• [Parts of the exercise]:
A: According to the article on shrinking mountain goats, how much less do the wild mountain goats in Italy weigh on average than they did 30 years ago?
B: From the article on shrinking mountain goats, print the passage between "The effects of" and "Frontiers in Zoology.", inclusive.

Climate change may be shrinking goats ... and could lead to less bacon

Updated



By RYAN GORMAN

The effects of climate change on goats could lead to a bacon shortage in the future.

Wild mountain goats in Italy are shrinking due to global warming, scientists have found. They weigh, on average, 25 percent less than they did as recently as 30 years ago.

The goats have shrunk as average temperatures have risen from 5 to 7 degrees Fahrenheit, according to the results of a study published in the science journal Frontiers in Zoology.

A number of animals have gotten smaller as the climate has warmed, but the change is most pronounced in the mountain goats roaming the Italian Alps, researchers found.

Scientist Stephen Willis, the lead author of the study, admitted he and colleagues "don't know enough about how extreme climate might affect the population of this species" and also did not expect such a drastic change in a short period of time.

The study was conducted by weighing goat yearling carcasses collected by hunters starting in the 1980s.

They chose yearlings to make sure all samples were the same age and began searching for causation when they observed the shrinking animals.

The food supply has not dropped in the Alps as it has in other places, the scientists found.

Willis and his team believe the goats are too hot to eat and spend more time resting in that heat, causing them to not eat as often.

"It's been known that these animals spend more time resting when it's hot, so that led to the idea that maybe it's the climate directly that is changing their behavior, rather than the indirect means of affecting their food," wrote Willis.

The less the goats eat, the less they grow. The smaller the animals remain, the more able they are to handle higher temperatures.

Another theory has also been floated, according to National Geographic.

The goat population in the area has exploded as a result of hunting restrictions. More goats competing for food means less food to eat.

An expert who spoke to National Geographic cautioned that if goats are shrinking due to climate change that this could foretell an effect on the world's food supply in decades to come.

"If climate change results in similar behavioral and body mass changes in domestic livestock, this could have impacts on agricultural productivity in coming decades," said Clifford Rice, a wildlife biologist with Washington State's Department of Fish and Wildlife.

Farm animals, including pigs, that eat less produce less meat –- and bacon.

• [Dataset excerpt]:
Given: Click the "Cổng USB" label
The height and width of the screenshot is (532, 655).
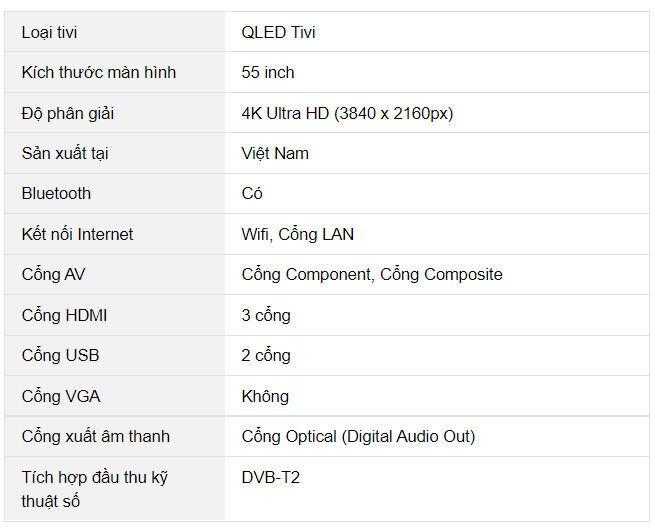Looking at the screenshot, I should click(60, 355).
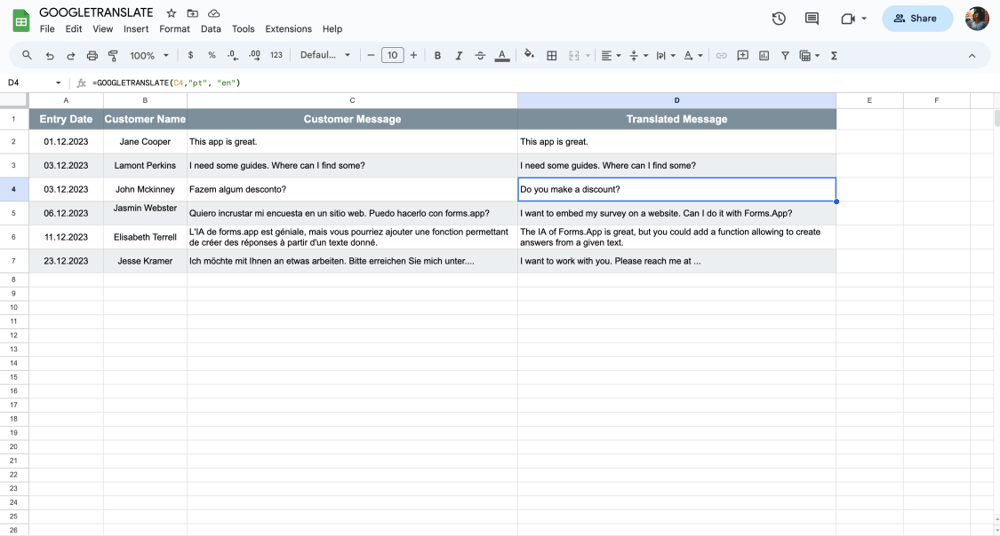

• [Solutions for each task]:
A: 25 percent less

B:
The effects of climate change on goats could lead to a bacon shortage in the future.

Wild mountain goats in Italy are shrinking due to global warming, scientists have found. They weigh, on average, 25 percent less than they did as recently as 30 years ago.

The goats have shrunk as average temperatures have risen from 5 to 7 degrees Fahrenheit, according to the results of a study published in the science journal Frontiers in Zoology.